I wanted to be careful that I didn't step on anyone's toes, so in a way I was glad that it didn't get instant fame. But in a way I was disappointed too, because it was a good book and I wanted people to read it. I got the local bookstore in Lubbock to sell one on consignment, but someone stole it when they put it out on the shelf. Well, that was confirmation that it was a good concept and a good idea, but I knew that it was totally underperforming in the world of books.
Nowadays I have a group of people who like reading each other's work, and it has proven to be popular. It's a good book to introduce the rest of my stories, because its stories are all well-written and complete. The idea to base it around a certain popular store was a good one. In general it does better than most of my books, at least on Kindle, and I like giving it away knowing that when people read it, they'll respond well to it.
Through that book, I almost went into the crime-story genre. In general most crime stories have much more in the way of wanton ridiculous violence, bloodshed, the kind of story we're all attracted to when we open the news. I don't really like appealing to people's macabre curiosity and desire to learn about these crimes all the time, but on the other hand blood and guns and explosives are just like the stock and trade of these stories anyway and I'm sure to some degree you get used to them and then just enjoy a good short story, which as someone once said, always has an unexpected, but absolutely inevitable, end - it surprises you, but you realize that it had to end that way. You get used to it after you've read a few hundred or thousand I suppose.

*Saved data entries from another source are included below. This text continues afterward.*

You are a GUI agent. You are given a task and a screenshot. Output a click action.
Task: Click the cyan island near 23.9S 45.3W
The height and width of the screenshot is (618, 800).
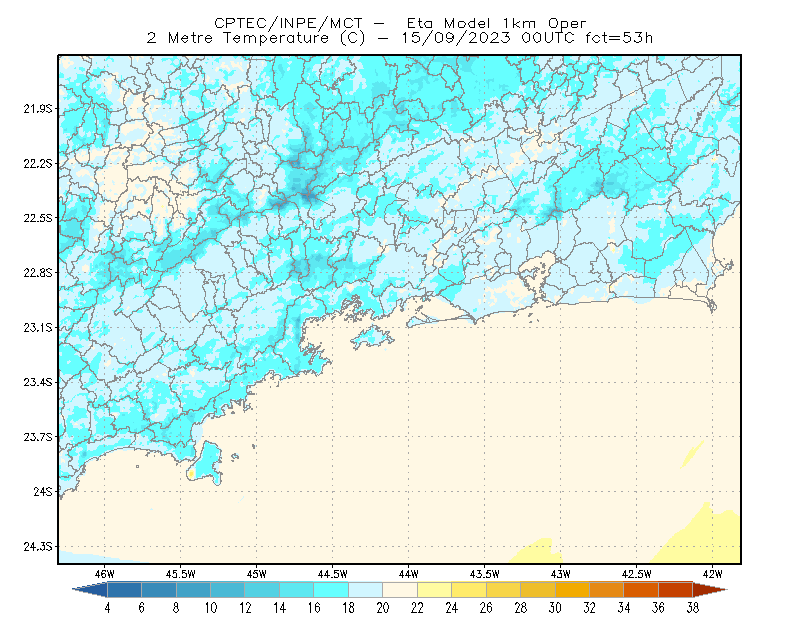207,464
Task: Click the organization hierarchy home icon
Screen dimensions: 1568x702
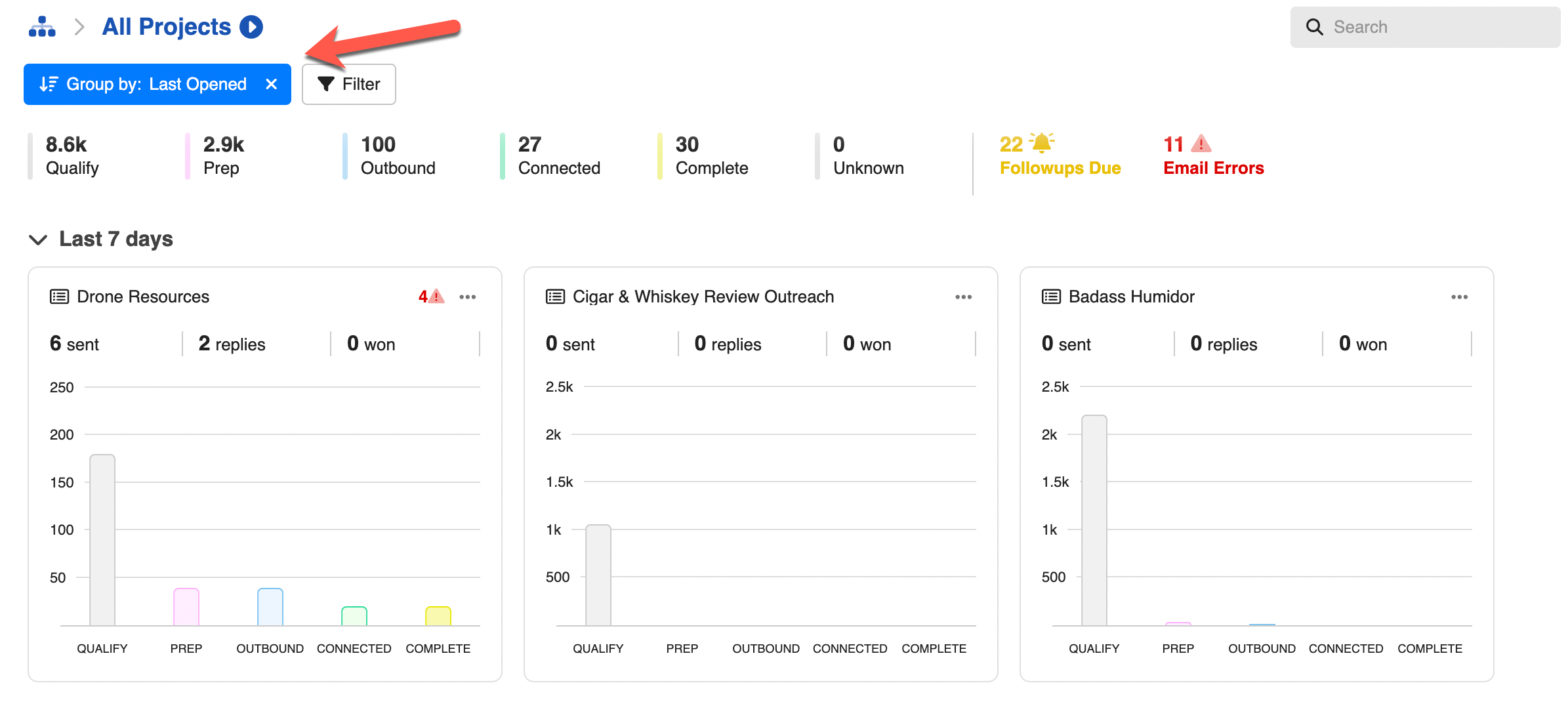Action: click(42, 27)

Now, with a kind of writer's block impeding my more serious work, I turn to writing other stories just for a little experimental fun. Crime? Yes. Small-town America? Yes. I'm totally immersed in both. I might as well go with it. It reminds me of good old times.
Crime Stories, by the way, turns out to be very popular in the UK, where at the moment it is #104 in US short stories. I would have never known that if I didn't get out and show it to a bunch of social media authors, many of whom are from there, and many of whom read it and liked it. I guess they don't have Wal-Marts in the UK, but because they have a keen eye for a kind of gentle satire on American culture, they have given it a pretty good reception. I still wish I could get it in front of a much wider audience. But it's now over eleven years old, and it might be easier just to crank out a few more. Go into a life of crime, er, stories, as it were. It's always possible.